→ **Task brief**: After locating the line with "Open the Русский sidebar link" below, output it and each following line exactly, stopping after the line with "This screenshot has height=812, width=1503.". No pictures.

→ **Provided material**:
▬▬▬
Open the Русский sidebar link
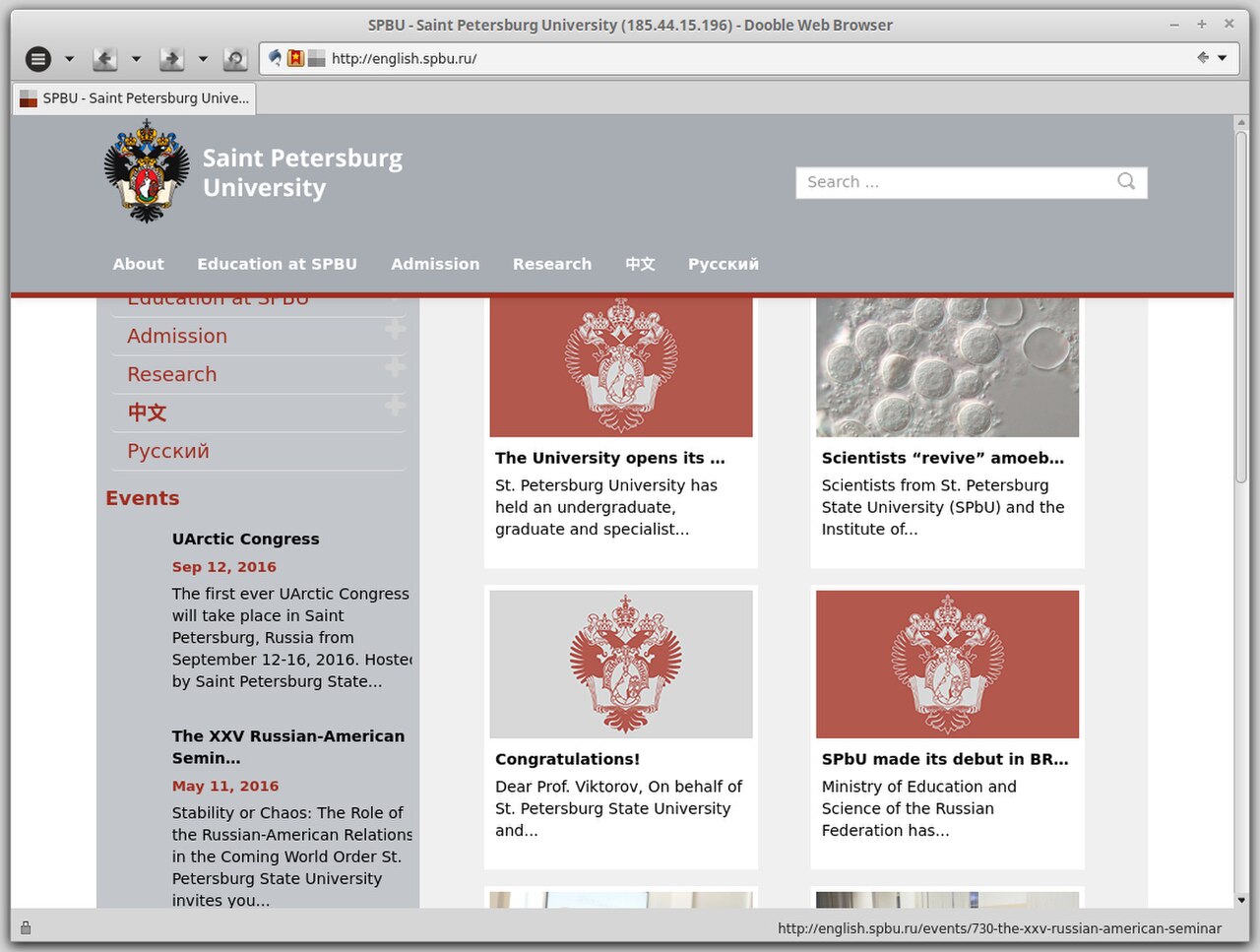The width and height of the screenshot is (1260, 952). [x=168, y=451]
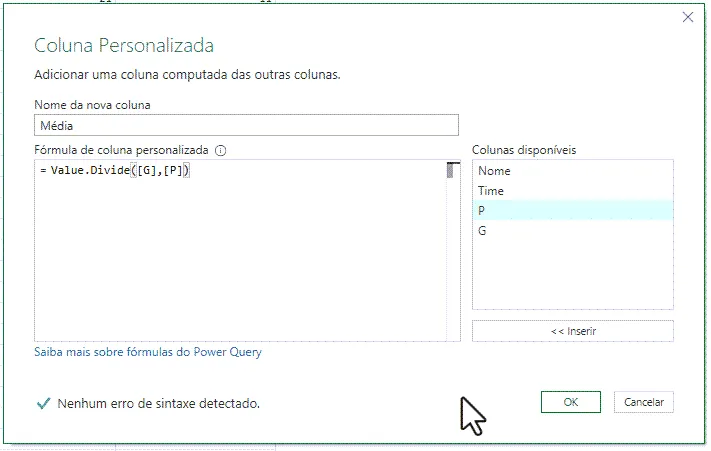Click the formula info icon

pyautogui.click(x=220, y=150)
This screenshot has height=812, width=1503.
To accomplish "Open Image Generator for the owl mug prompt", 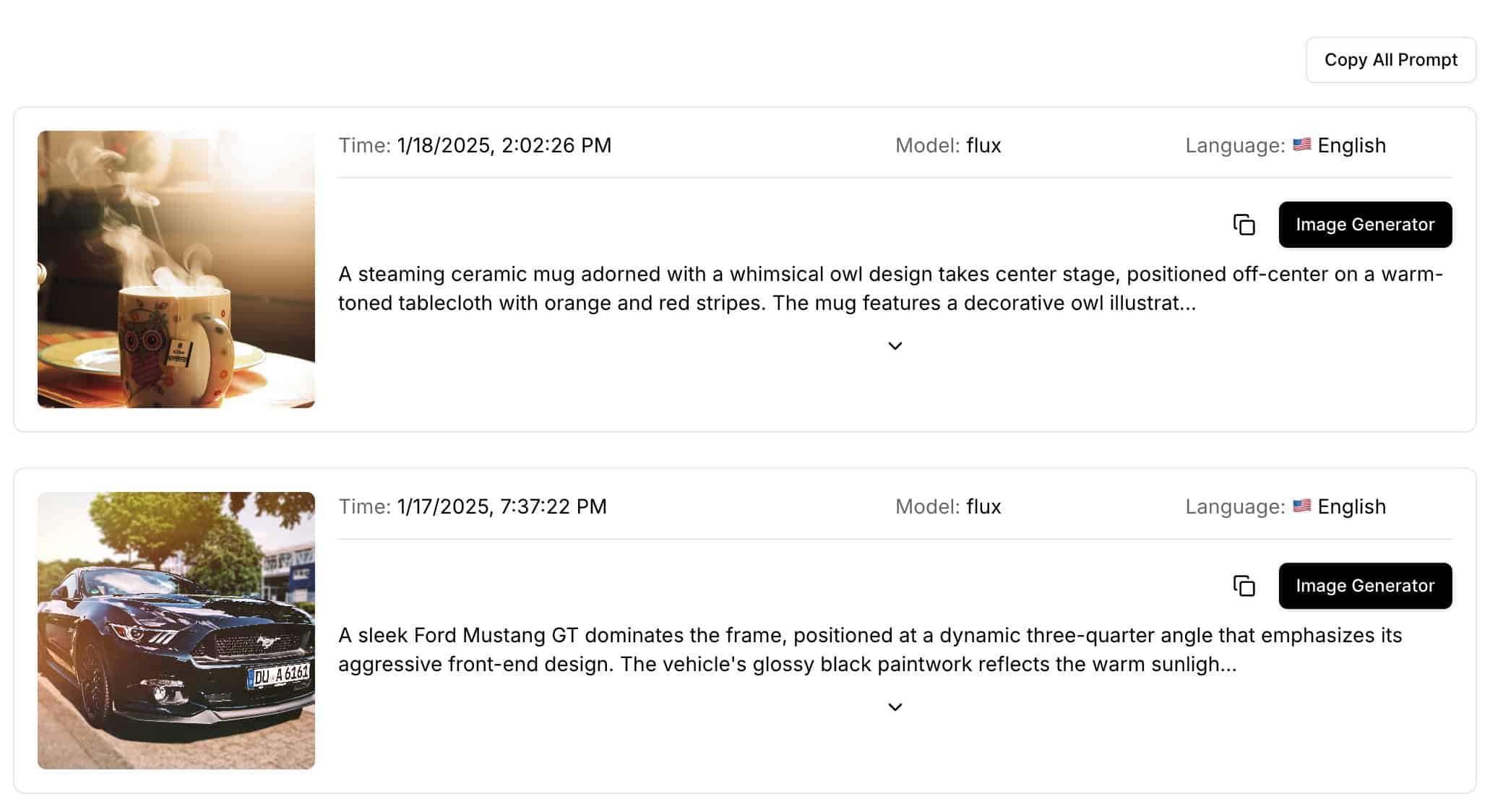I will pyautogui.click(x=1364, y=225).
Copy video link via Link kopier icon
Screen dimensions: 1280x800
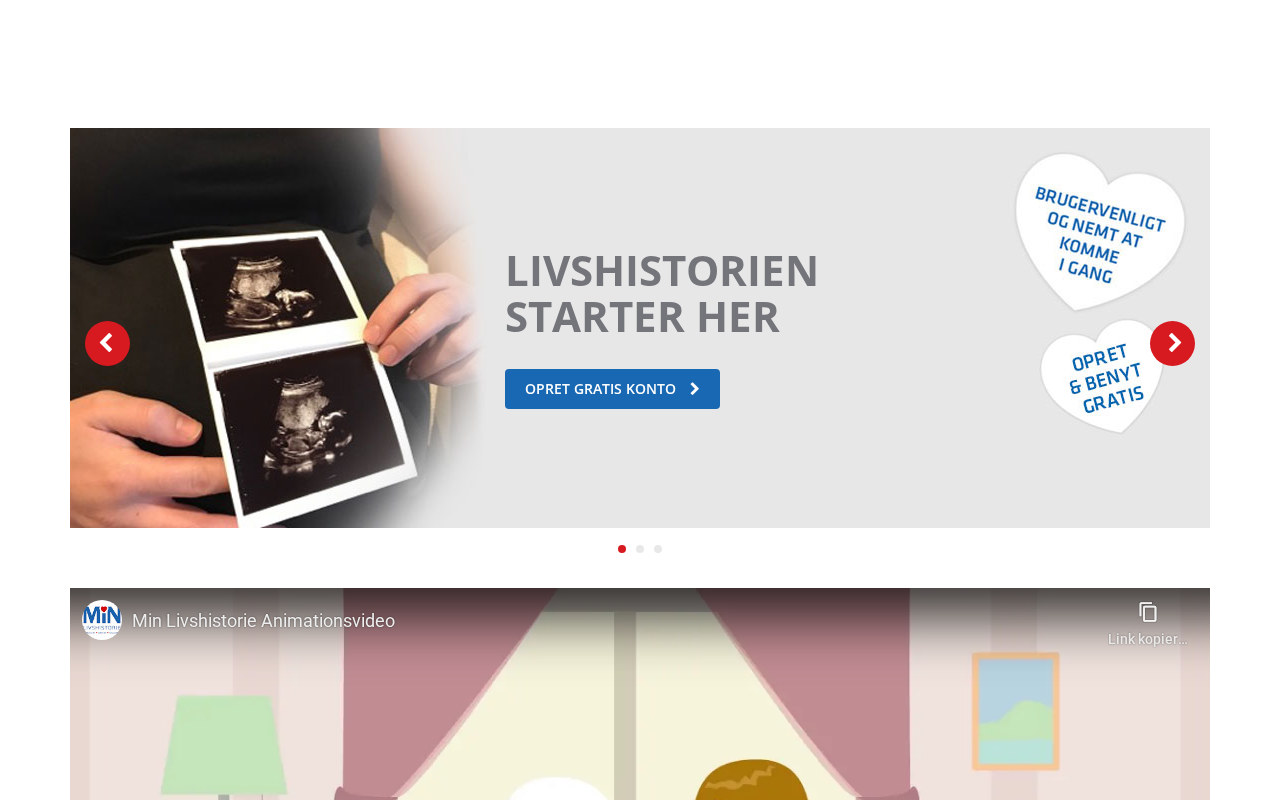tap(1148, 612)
▬▬▬
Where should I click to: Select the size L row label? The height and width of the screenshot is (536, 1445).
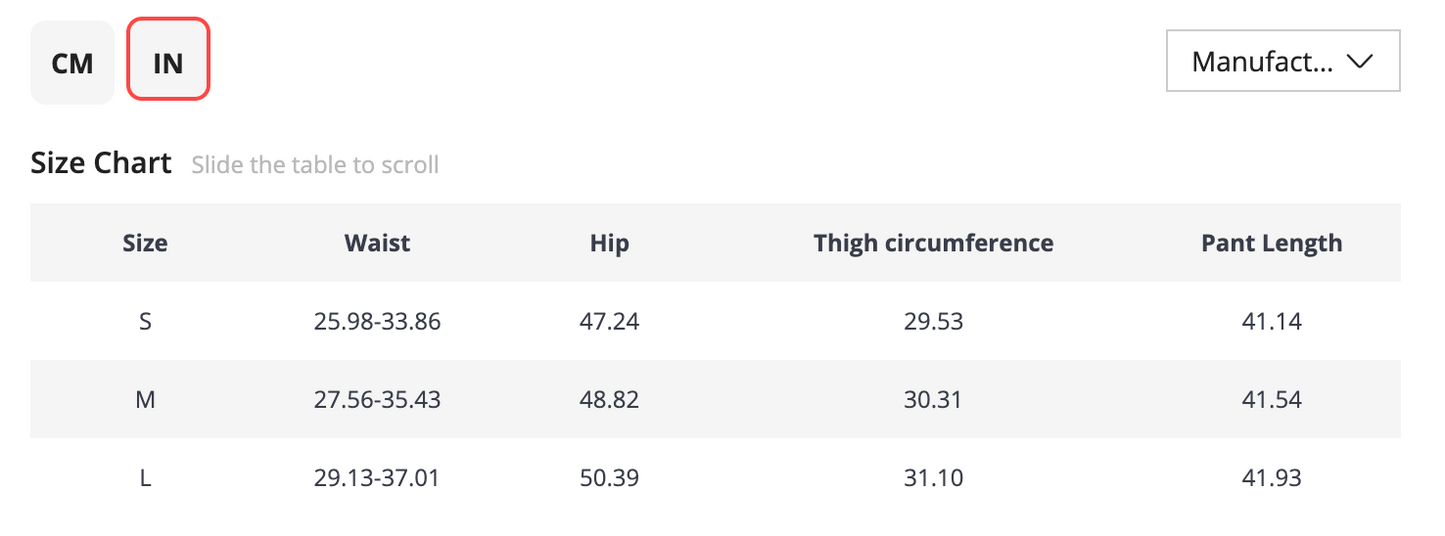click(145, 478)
▬▬▬
→ **Response to the task**:
Open the Русский sidebar link
The width and height of the screenshot is (1260, 952). [x=168, y=451]
Click the formula info icon

pyautogui.click(x=220, y=150)
This screenshot has height=812, width=1503.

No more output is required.